Records from a data collection
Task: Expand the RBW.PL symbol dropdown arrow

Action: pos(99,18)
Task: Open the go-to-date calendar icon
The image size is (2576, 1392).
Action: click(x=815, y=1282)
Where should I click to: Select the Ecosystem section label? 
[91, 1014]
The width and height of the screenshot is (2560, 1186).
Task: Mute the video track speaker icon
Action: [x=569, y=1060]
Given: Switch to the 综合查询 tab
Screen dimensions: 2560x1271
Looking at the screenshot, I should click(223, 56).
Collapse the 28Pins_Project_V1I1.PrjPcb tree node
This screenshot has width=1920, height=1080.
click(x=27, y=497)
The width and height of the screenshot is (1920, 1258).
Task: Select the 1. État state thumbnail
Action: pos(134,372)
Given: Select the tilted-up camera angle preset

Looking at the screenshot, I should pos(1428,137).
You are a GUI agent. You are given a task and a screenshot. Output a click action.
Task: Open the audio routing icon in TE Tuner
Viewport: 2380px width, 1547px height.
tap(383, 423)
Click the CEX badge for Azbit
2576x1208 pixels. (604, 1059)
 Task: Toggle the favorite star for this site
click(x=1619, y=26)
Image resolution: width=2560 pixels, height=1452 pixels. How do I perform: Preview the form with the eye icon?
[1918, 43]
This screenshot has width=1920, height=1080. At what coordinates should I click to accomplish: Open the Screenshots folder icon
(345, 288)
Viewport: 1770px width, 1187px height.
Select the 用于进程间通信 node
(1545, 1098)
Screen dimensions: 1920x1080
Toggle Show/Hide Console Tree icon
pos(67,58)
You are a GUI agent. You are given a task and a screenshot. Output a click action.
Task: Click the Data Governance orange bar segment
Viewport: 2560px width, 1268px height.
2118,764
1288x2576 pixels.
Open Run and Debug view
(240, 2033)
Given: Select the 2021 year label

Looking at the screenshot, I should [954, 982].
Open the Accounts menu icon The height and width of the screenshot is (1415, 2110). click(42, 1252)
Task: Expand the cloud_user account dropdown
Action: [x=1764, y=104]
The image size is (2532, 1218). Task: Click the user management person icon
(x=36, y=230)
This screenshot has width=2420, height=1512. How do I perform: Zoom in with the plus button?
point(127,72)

Work request |
Returned text must match every record word for word.

Result for this exercise |
Task: Expand the RBW.PL symbol dropdown arrow

Action: pos(99,18)
Task: Open the go-to-date calendar icon
The image size is (2576, 1392).
Action: click(x=815, y=1282)
Where should I click to: Select the Ecosystem section label? 
[91, 1014]
The width and height of the screenshot is (2560, 1186).
Task: Mute the video track speaker icon
Action: [x=569, y=1060]
Given: Switch to the 综合查询 tab
Screen dimensions: 2560x1271
Looking at the screenshot, I should click(223, 56).
Collapse the 28Pins_Project_V1I1.PrjPcb tree node
This screenshot has width=1920, height=1080.
click(x=27, y=497)
The width and height of the screenshot is (1920, 1258).
Task: Select the 1. État state thumbnail
Action: pos(134,372)
Given: Select the tilted-up camera angle preset

Looking at the screenshot, I should pos(1428,137).
You are a GUI agent. You are given a task and a screenshot. Output a click action.
Task: Open the audio routing icon in TE Tuner
Viewport: 2380px width, 1547px height.
tap(383, 423)
Click the CEX badge for Azbit
2576x1208 pixels. (604, 1059)
 Task: Toggle the favorite star for this site
click(x=1619, y=26)
Image resolution: width=2560 pixels, height=1452 pixels. How do I perform: Preview the form with the eye icon?
[1918, 43]
This screenshot has width=1920, height=1080. At what coordinates should I click to accomplish: Open the Screenshots folder icon
(345, 288)
Viewport: 1770px width, 1187px height.
Select the 用于进程间通信 node
(1545, 1098)
Screen dimensions: 1920x1080
Toggle Show/Hide Console Tree icon
pos(67,58)
You are a GUI agent. You are given a task and a screenshot. Output a click action.
Task: Click the Data Governance orange bar segment
Viewport: 2560px width, 1268px height.
2118,764
1288x2576 pixels.
Open Run and Debug view
(240, 2033)
Given: Select the 2021 year label

Looking at the screenshot, I should [954, 982].
Open the Accounts menu icon The height and width of the screenshot is (1415, 2110). click(42, 1252)
Task: Expand the cloud_user account dropdown
Action: [x=1764, y=104]
The image size is (2532, 1218). Task: Click the user management person icon
(x=36, y=230)
This screenshot has width=2420, height=1512. How do I perform: Zoom in with the plus button?
point(127,72)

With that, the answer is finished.